STA258 Lecture 10

Estimator
Confidence Intervals
Example:
- $σ_{1}^{2} = σ_{2}^{2} = σ^{2}$
- $S_{p}^{2} = \frac{(n_{1} - 1) S_{2} + (n_{2} - 1) S_{2}^{2}}{n_{1} + n_{2} - 2}$
- $C I = ({\bar{Y}}_{1} - {\bar{Y}}_{2}) \pm t_{(\frac{α}{2}, ?)} S_{p} \sqrt{\frac{1}{n_{1}} + \frac{1}{n_{2}}}$
- Mutual funds purchases.
- Can investors do better by buying mutual funds directly rather than through brokers?
- We have a random sample of net annual returns through brokers and directly.
- Find a $95 %$ CI for $μ_{1} - μ_{2}$
- $μ_{1}$ is direct
- $μ_{2}$ is broker
- Assume $σ_{1}^{2} = σ_{2}^{2}$ and annual returns are normal.
- We get that $n_{1} = 50 = n_{2}$
- ${\bar{x}}_{1} = 6.63$
- ${\bar{x}}_{2} = 3.72$
- $s_{1}^{2} = 37.49$
- $s_{2}^{2} = 43.34$
- Pooled Variance
  - $S_{p}^{2} = \frac{(49) (37.49) + (49) (43.34)}{50 + 50 - 2}$
- $ν = 50 + 50 - 2 = 98$
- $t_{(\frac{α}{2}; 98)} = 1.984$
- $C I = (6.63 - 3.72) \pm 1.984 \sqrt{40.42 (50^{- 1} + 50^{- 1})}$
- $C I = 2.91 \pm 2.52$
- $μ_{1} = μ_{d} =$ direct
- $μ_{2} = μ_{b} =$ broker
- Since $0$ is not included, this means the difference is not negligible.
- Because our difference is positive, it means that $μ_{d} > μ_{b}$ . So direct is better.
- If $μ_{d} = μ_{b} ⟹ μ_{d} - μ_{b} = 0$
- Since $μ_{d} - μ_{b} > 0 ⟹ μ_{d} > μ_{b}$ so that's why it's better.
- How sure can we be sure that direct is better than broker?
- $\frac{95}{100}$ times we will have a better return directly. But how strongly can we be confident in this? #tk something about hypothesis testing.

______

Translate this sentence from the lecture notes above into Spanish: "We have a random sample of net annual returns through brokers and directly."

__RECORD EXTRACTS__:
______

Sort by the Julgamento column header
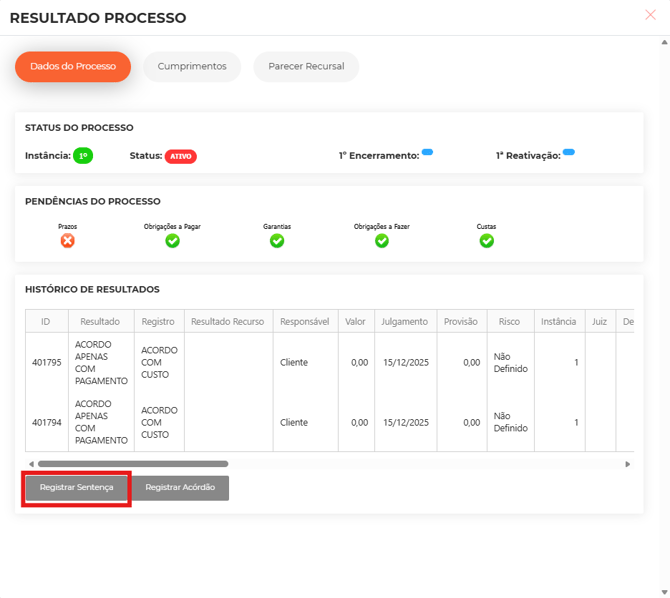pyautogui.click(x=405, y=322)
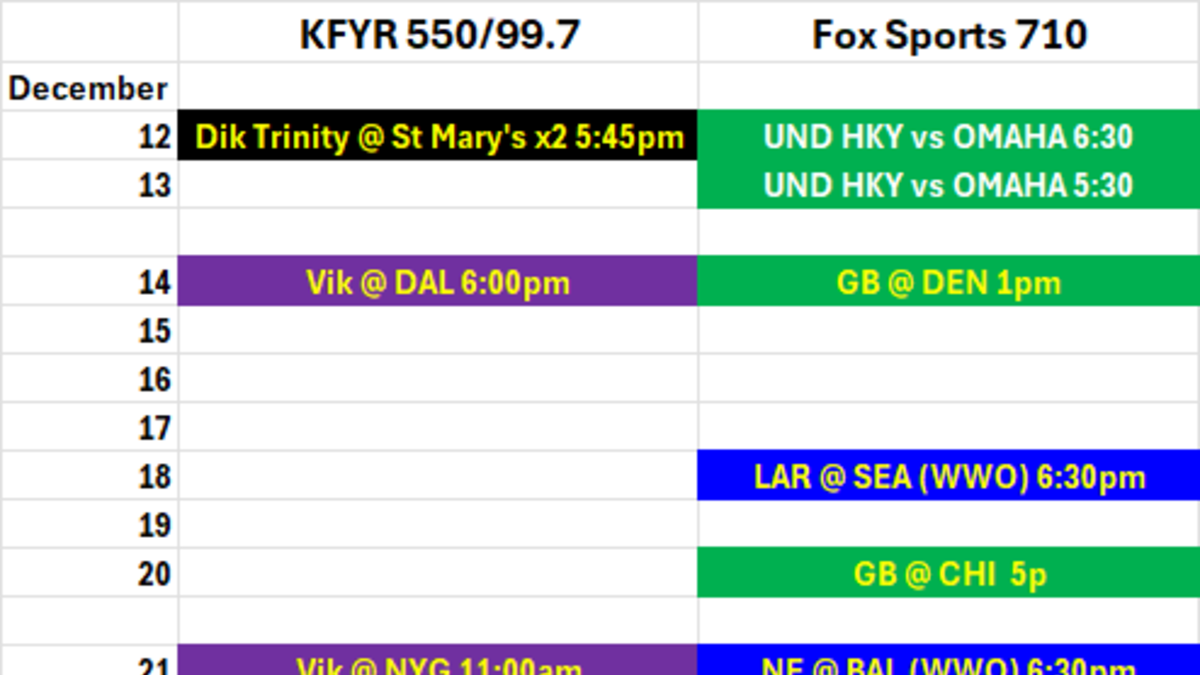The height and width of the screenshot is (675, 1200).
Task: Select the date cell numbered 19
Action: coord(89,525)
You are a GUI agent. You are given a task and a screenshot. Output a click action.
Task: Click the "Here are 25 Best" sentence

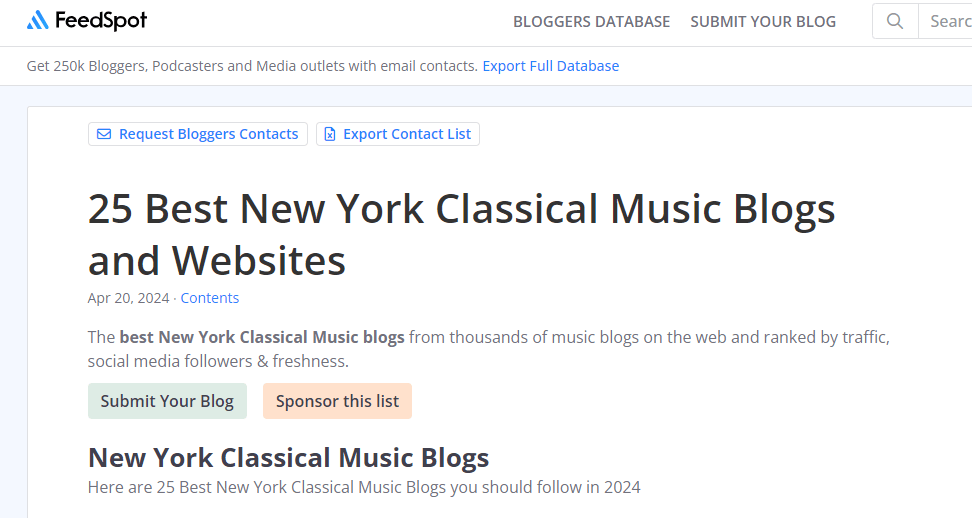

______

__OUTPUT OF THE EXERCISE__: Tenemos una muestra aleatoria de rendimientos anuales netos a través de corredores y de forma directa.